(Directions for this task) Please return every line of the records below that contains the word "dropdown".

Stored data:

◆ ◆ ◆ ◆

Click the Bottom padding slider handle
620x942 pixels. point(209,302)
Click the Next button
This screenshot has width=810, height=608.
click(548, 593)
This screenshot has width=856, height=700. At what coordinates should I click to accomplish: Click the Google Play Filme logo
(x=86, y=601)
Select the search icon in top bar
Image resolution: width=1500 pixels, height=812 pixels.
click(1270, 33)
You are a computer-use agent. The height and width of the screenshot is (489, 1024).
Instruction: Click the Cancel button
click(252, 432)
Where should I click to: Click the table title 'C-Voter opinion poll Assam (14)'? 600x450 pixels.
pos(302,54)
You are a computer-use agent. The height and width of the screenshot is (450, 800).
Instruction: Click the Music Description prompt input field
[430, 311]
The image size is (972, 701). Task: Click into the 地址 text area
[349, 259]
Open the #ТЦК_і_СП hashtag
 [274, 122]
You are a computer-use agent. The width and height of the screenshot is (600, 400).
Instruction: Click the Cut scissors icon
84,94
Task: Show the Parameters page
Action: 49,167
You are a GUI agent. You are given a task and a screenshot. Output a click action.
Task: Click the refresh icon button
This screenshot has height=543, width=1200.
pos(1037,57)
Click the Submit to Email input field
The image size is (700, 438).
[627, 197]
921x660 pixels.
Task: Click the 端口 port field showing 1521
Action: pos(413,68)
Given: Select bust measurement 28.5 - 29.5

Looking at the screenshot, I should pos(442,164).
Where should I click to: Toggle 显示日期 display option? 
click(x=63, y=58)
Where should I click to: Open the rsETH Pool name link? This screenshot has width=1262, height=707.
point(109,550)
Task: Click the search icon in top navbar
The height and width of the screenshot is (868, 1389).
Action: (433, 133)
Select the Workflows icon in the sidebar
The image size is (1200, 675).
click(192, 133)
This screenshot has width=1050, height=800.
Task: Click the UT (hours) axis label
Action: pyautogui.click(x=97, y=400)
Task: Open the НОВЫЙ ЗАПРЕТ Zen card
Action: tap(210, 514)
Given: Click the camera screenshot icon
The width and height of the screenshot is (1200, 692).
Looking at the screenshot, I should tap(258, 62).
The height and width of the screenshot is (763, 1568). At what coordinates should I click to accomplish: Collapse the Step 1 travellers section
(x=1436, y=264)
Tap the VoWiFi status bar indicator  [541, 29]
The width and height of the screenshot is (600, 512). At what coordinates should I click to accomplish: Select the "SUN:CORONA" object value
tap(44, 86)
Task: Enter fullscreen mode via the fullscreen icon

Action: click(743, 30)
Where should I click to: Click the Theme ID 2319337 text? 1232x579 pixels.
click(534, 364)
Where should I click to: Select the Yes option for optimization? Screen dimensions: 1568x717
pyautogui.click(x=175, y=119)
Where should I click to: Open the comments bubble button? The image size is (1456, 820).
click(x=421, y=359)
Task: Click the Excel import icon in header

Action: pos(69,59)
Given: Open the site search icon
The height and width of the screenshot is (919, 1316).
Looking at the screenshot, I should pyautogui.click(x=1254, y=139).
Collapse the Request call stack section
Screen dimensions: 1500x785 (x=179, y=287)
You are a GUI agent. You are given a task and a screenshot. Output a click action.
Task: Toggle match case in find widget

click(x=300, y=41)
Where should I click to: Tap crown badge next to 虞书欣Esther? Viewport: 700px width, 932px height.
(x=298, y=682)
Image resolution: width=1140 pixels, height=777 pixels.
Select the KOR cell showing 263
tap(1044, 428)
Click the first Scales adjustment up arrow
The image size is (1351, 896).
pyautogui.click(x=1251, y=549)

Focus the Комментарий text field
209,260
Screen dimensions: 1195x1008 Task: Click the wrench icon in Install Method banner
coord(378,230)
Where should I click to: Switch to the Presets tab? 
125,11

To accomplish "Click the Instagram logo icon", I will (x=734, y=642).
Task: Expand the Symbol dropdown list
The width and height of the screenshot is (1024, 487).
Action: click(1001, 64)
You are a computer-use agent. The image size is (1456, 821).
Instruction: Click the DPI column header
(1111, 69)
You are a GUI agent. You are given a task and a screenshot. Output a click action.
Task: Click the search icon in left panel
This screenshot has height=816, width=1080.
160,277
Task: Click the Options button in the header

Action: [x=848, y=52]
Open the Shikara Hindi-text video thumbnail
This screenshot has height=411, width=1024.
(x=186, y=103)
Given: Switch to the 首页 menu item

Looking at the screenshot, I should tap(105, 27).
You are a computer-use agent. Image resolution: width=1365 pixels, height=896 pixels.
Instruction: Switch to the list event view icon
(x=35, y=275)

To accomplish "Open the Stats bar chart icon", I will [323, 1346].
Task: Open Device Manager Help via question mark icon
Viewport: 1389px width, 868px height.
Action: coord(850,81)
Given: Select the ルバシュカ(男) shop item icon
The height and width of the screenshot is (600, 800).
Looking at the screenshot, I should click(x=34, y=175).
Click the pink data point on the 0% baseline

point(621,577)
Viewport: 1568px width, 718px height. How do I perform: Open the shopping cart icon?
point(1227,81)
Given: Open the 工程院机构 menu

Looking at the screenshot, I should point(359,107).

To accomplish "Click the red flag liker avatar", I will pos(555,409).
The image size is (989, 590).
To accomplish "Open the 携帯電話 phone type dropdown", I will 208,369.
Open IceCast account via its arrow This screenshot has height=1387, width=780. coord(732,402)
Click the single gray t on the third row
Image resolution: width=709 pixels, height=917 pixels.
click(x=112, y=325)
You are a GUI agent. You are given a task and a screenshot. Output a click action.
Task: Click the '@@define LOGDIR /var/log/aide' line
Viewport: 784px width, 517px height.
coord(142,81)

◆ ◆ ◆ ◆

(Response area)
Task: Expand the Symbol dropdown list
To accomplish "Open the 携帯電話 phone type dropdown", I will 208,369.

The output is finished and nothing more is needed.